Philinopside a, a novel marine‐derived compound possessing dual anti‐angiogenic and anti‐tumor effects

Abstract

Philinopside A is a novel sulfated saponin isolated from the sea cucumber, Pentacta quadrangulari. The effects of philinopside A on angiogenesis and tumor growth were assessed in a series of models in vitro and in vivo. Our results demonstrated that philinopside A significantly inhibited the proliferation, migration and tube formation of human microvascular endothelial cells (HMECs) in a dose-dependent manner, with average IC₅₀ values of 1.4 ± 0.17, 0.89 ± 0.23 and 0.98 ± 0.19 μM, respectively. Rat aortas culture assay provides a close imitation of in vivo angiogenesis process and 2–10 μM philinopside A suppressed the formation of new microvessels in cultured rat aortas. Philinopside A 2–10 nmol/egg obviously inhibited angiogenesis in chick embryo chorioallantoic membrane assay. In addition, philinopside A manifested strong anti-tumor activities both in vitro and in vivo. Through immunofluorescent analysis, we found the compound reduced mouse sarcoma 180 tumor volume by inducing apoptosis of tumor and tumor-associated endothelial cells.
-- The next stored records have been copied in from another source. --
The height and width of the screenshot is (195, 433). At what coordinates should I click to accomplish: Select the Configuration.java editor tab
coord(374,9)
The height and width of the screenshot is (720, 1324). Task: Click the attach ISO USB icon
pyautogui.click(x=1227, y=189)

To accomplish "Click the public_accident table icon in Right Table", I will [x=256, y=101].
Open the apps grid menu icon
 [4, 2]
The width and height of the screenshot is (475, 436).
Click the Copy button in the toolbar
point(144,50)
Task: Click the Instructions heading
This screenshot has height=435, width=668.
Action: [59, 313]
An examination of the effects of philinopside A on the angiogenesis-related receptor tyrosine kinases (RTKs) showed that philinopside A broadly inhibited all tested RTKs, including vascular endothelial growth factor (VEGF) receptor, fibroblast growth factor (FGF) receptor-1, platelet-derived growth factor (PDGF) receptor-β and epithelial growth factor (EGF) receptor, with IC₅₀ values ranging from 2.6–4.9 μM. These results suggest that philinopside A is a promising anti-cancer agent that possesses dual cytotoxic and anti-angiogenic effects that were at least partly due to its inhibitory effects on RTKs.